Now, your first question. As far as I know there are basically two ways to write a 2D engine in D3D.
In one way, you have a static vertex buffer which contains only 4 vertices (usually), and you use matrices to move the rectangle around, and texture matrices to pick which part of the selected texture to display. This has the advantage that you never have to lock the vertex buffer once you''ve made it. But it has the large disadvantage that you can only draw a single quad in each DrawPrimitive call.
The other way is to have a dynamic vertex buffer which you lock each frame and fill with the vertex information for most/all of the quads displayed that frame. You then cycle through the textures used that frame and display (ideally) a very large number of quads with each DrawPrimitive call.

Which one is faster depends on the hardware and your implementation, but there shouldn''t really be too much difference between them if implemented well.

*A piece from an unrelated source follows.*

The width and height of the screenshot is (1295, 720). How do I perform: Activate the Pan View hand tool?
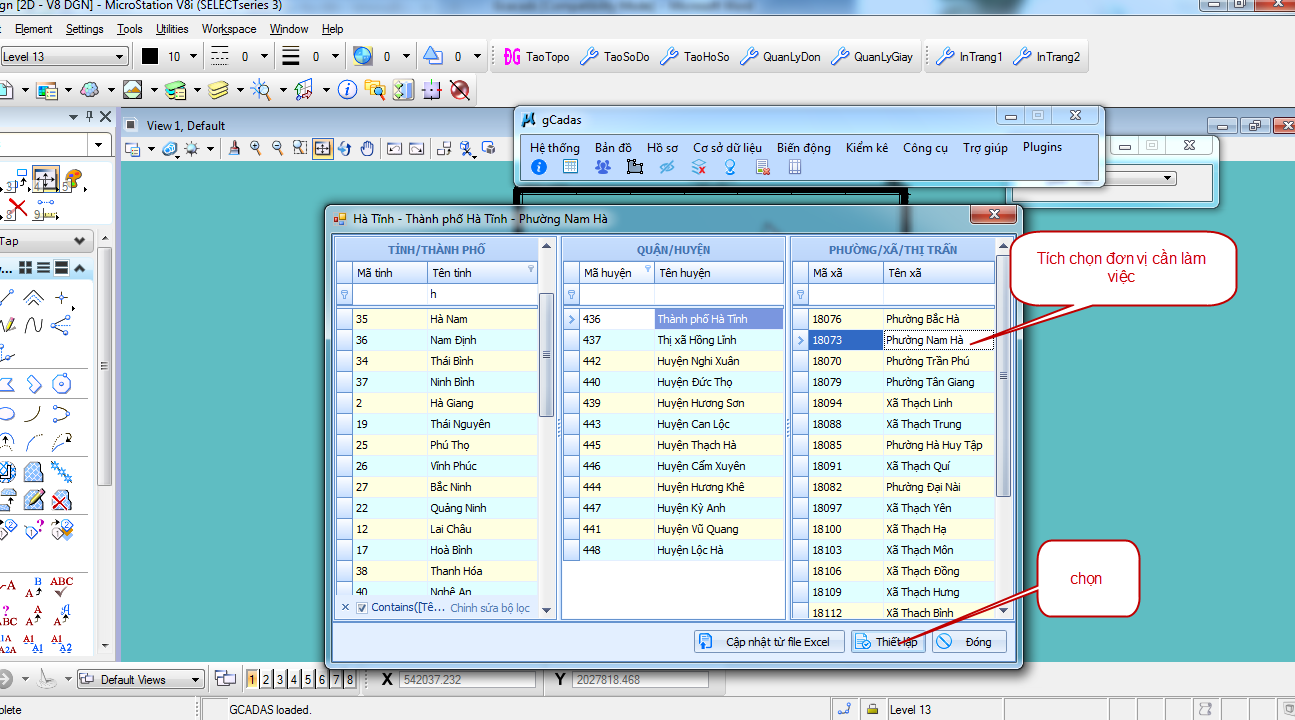coord(367,149)

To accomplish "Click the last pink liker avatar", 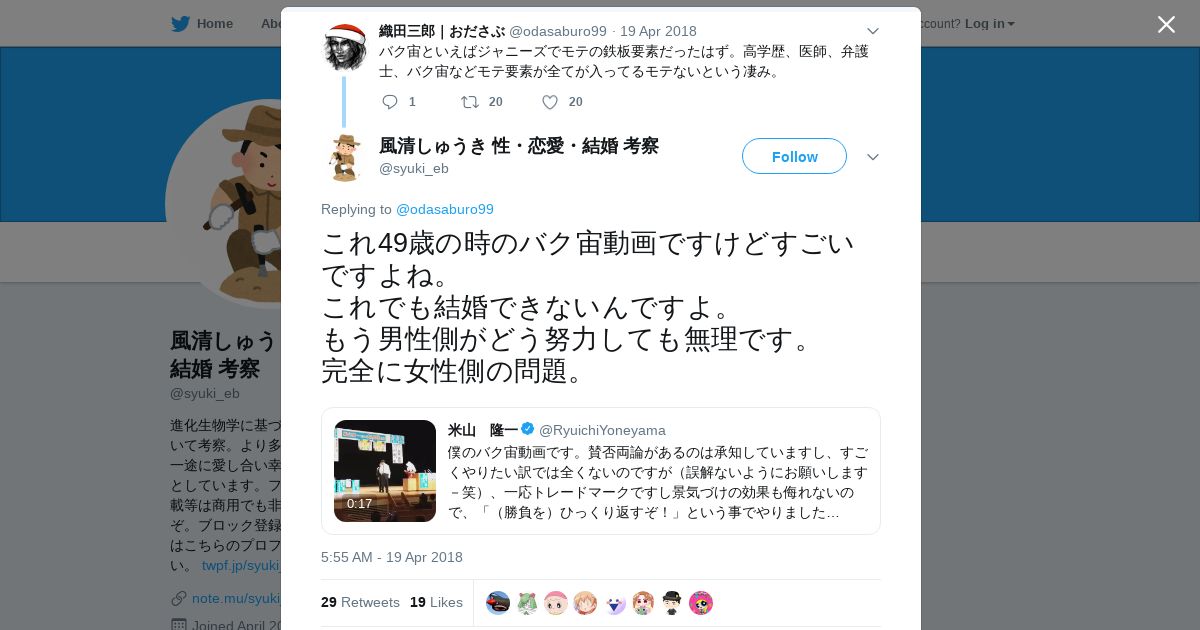I will tap(701, 603).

Now, your second question. Direct3D implements a form of culling (ignoring triangles that aren''t visible) called Backface culling, because it ignores triangles which are facing the wrong way, ie you''re looking at the back of them. It works on the principal that if you turn a triangle around, so that you''re looking at the other side, the vertices will be ordered differently. For example, if your triangle''s vertices are ordered clockwise from the front, when you turn the triangle around, the vertices will now be ordered counter-clockwise.
Anyway, Direct3D lets you decide which order you want your vertices to be in, or if you want to turn backface culling off completely (ie draw triangles whichever way they''re facing). In a 2D application you would usually want culling turned off. To do this, call:
p_device->SetRenderState( D3DRS_CULLMODE, D3DCULL_NONE );

Finally, your third question. In Direct3D you can specify vertices as either "Transformed" or "Untransformed". Untransformed vertices will be affected by matrices, but transformed vertices will not. If your vertices have "RHW" coordinates in them (ie, the vertex FVF includes D3DFVF_XYZRHW), then the vertex is transformed. If the vertex FVF is specified with D3DFVF_XYZ (no RHW coordinates), then the vertices are untransformed.
I''m assuming you''ve already used untransformed vertices, so I''ll ignore those, but to use transformed vertices, you would usually set the RHW coordinate of the vertices to 1.0f, and use the X and Y coordinates of your vertices as screen/pixel coordinates.